**Your instructions:**
Copy, from the entries below, each line in which the string "agent" appears.

Dataset entries
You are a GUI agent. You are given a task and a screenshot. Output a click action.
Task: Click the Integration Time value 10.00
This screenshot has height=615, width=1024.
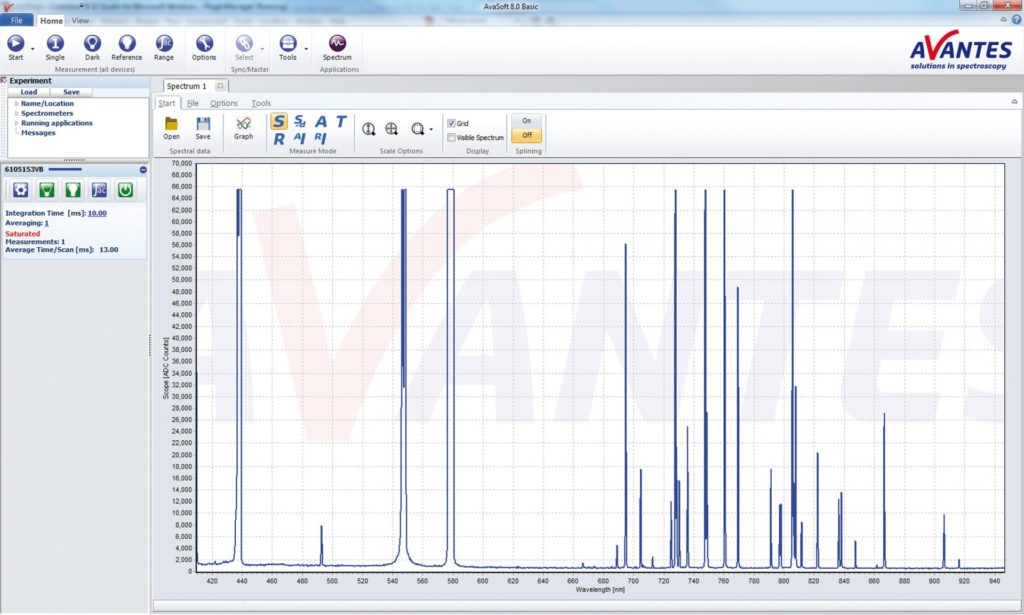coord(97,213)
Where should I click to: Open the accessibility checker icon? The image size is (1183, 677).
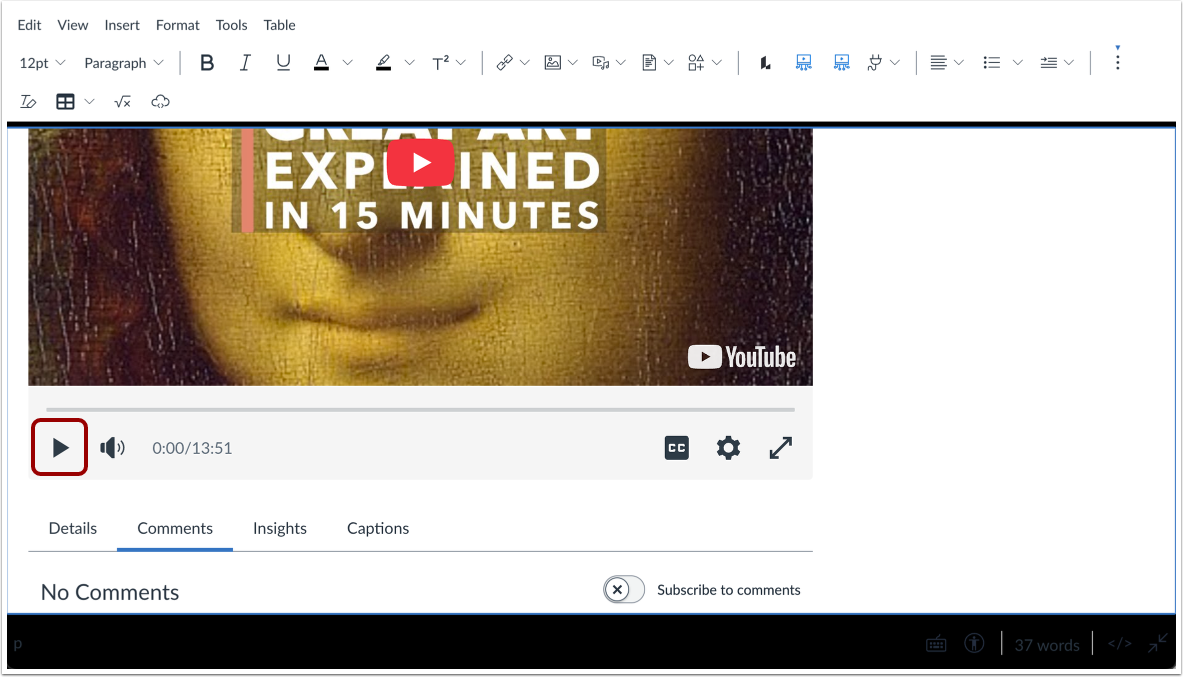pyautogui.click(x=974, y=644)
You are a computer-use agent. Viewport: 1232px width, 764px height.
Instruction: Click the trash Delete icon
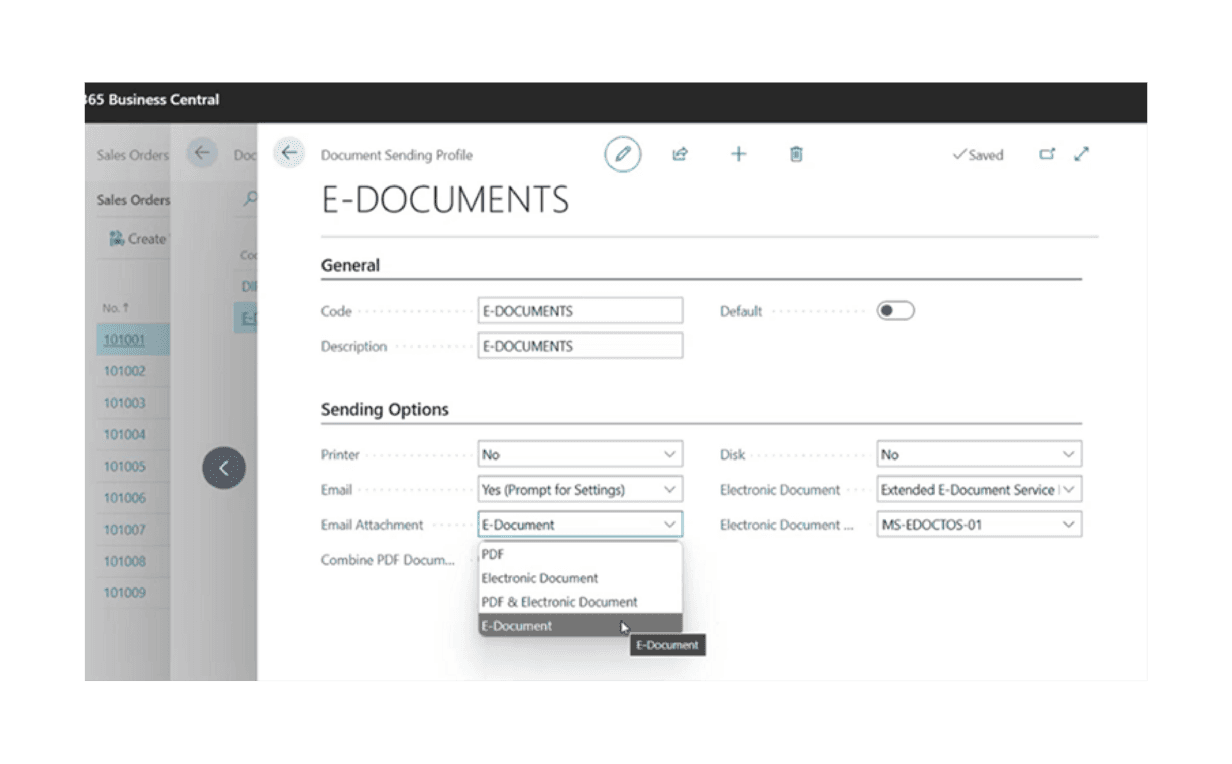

**Answer space:**
You are a GUI agent. You are given a task and a screenshot. Output a click action.
You are a computer-use agent. Viewport: 1232px width, 764px height.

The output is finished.